На самом деле, если судить по чувству — единственному истинному критерию, — не будет парадоксом сказать, что избыток разнообразия неизбежно должен закончиться монотонностью; ибо, как только начинается чувство усталости, каждое новое разнообразие лишь добавляет боли, пока последующие впечатления в конце концов не разрешаются в непрерывную боль. Но, предполагая предел разнообразию, где ум может быть приятно возбужден, само чувство удовольствия, достигая крайней точки, создаст желание возобновить его и естественно вернет его к исходной точке; тем самым вызывая, вместе с обновленным наслаждением, полноту удовольствия в ощущении целого.
Именно благодаря этому суммированию, так сказать, памяти через повторение, мы не то чтобы воспринимаем — что происходит мгновенно, — но наслаждаемся чем-либо как целым. Если мы не наблюдали этого у других, некоторые из нас, возможно, могут вспомнить это по себе, когда мы стояли перед какой-нибудь прекрасной картиной, хотя и с чувством удовольствия, но в течение многих минут как бы в отвлеченном состоянии — молча проходя через все ее гармоничные переходы без движения мускула и едва осознавая действие, пока внезапно не обнаруживали, что возвращаемся по своим следам. Тогда-то — как будто до этого у нас не было глаз — магическое Целое изливалось на нас и подтверждало свою истинность в порыве восторга.
Четвертый и последний раздел нашего предмета — это Гармония Частей; или существенное согласие одной части с другой и каждой с целым. В дополнение к нашему первому общему определению мы можем далее заметить, что под Целым в Живописи подразумевается полное выражение посредством формы, цвета, света и тени одной мысли или ряда мыслей, имеющих своей целью какую-либо конкретную истину, или чувство, или действие, или настроение ума. Мы говорим «мысль», потому что никакой образ, как бы он ни был составлен, никогда не может быть отделен умом от других и посторонних образов, чтобы составить позитивное целое, если он не ограничен какой-то интеллектуальной границей. Картина, лишенная этого, может иметь прекрасные части, но не является Композицией, которая подразумевает части, соединенные друг с другом, а также подходящие для какой-то конкретной цели, иначе они не могут быть известны как соединенные. Поскольку Гармония, следовательно, не может быть осмыслена без отношения к целому, так и целое не может быть воображено без пригодности частей. Придать эту пригодность — вот конечная задача и проверка гения: это, по сути, вызов формы и жизни из того, что раньше было лишь хаосом материалов, и превращение их в предмет и выразители воли. Как главный принцип, он также является распорядителем, регулятором и модификатором формы, линии и количества, добавляя, уменьшая, изменяя, формируя, пока все не станет ясным и понятным, и наконец проявляет себя в приятном тождестве с гармонией внутри нас.
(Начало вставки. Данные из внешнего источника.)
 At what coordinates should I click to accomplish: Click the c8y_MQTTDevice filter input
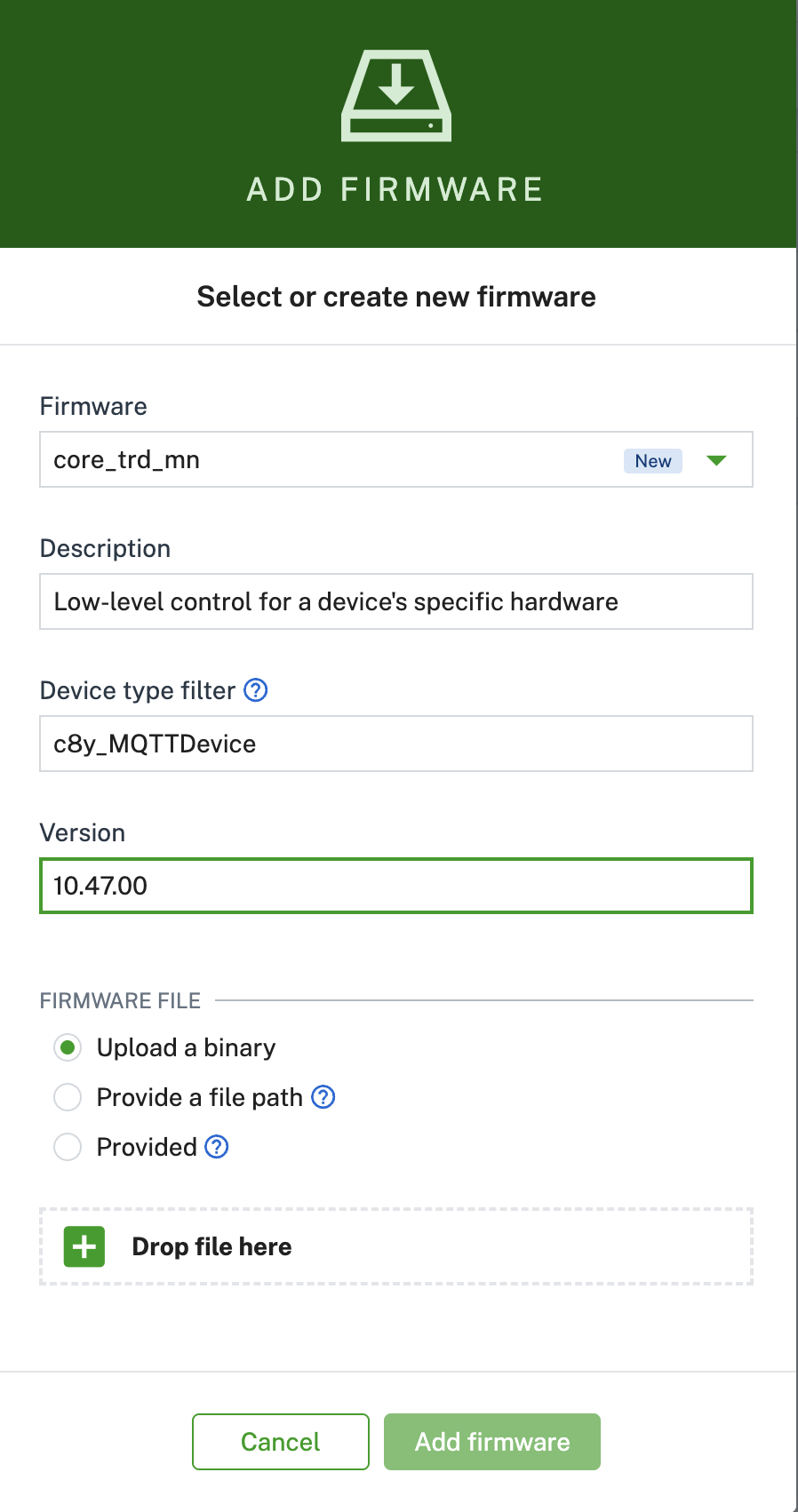pyautogui.click(x=396, y=744)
Свести действие этого принципа к точным правилам, возможно, вне компетенции человеческих сил: иначе мы могли бы ожидать, что поэты и живописцы создаются по рецепту. Как и во многих других операциях ума, мы должны здесь довольствоваться тем, чтобы отметить несколько более осязаемых фактов, если позволено будет так выразиться, которые время от времени собирались путем наблюдения в процессе работы. Первый представленный факт заключается в том, что равные количества при соединении производят монотонность и, если вообще допустимы, то лишь тогда, когда это абсолютно необходимо, на должном расстоянии, чтобы отозваться или напомнить тему, которая в противном случае была бы потеряна в избытке разнообразия. Мы говорим здесь о количестве как о массе, а не о мелочах; ибо существенные компоненты части часто могут быть равными количествами (как в архитектурном сооружении, доспехах и т. д.), которые аналогичны поэтическим стопам, например, спондею. Тот же эффект мы находим от параллельных линий и повторения форм. Отсюда мы получаем закон ограниченного разнообразия. Следующий факт заключается в том, что количества должны быть расположены так, чтобы уравновешивать друг друга; в противном случае, если все или слишком многие из больших окажутся на одной стороне, они поставят под угрозу воображаемый круг или другую фигуру, которой, как предполагается, ограничена каждая композиция, заставляя ее казаться «перекошенной» или падающей либо внутрь на меньшие количества, либо из картины: из чего мы делаем вывод о необходимости равновесия. Если, не имея других, чтобы противодействовать им и сдерживать их, части сходятся, глаз, будучи вынужденным к центру, становится неподвижным; точно так же, если все они расходятся, он вынужден улетать по касательным: как будто великие законы Притяжения и Отталкивания здесь также существенны и проиллюстрированы в миниатюре. Если мы добавим к этому Широту, я полагаю, мы перечислим все ведущие явления Гармонии, которые опыт позволил нам установить как правила. Под широтой подразумевается такое массирование количеств, будь то цветом, светом или тенью, которое позволит глазу проходить без препятствий и посредством легких переходов от одного к другому, так что он будет казаться охватывающим целое одним взглядом. Это можно сравнить как с экзордиумом, так и с перорацией дискурса, включающими в себя как последнюю, так и первую общую идею. Другими словами, это простое, связное и краткое изложение и резюме того, что намеревается художник.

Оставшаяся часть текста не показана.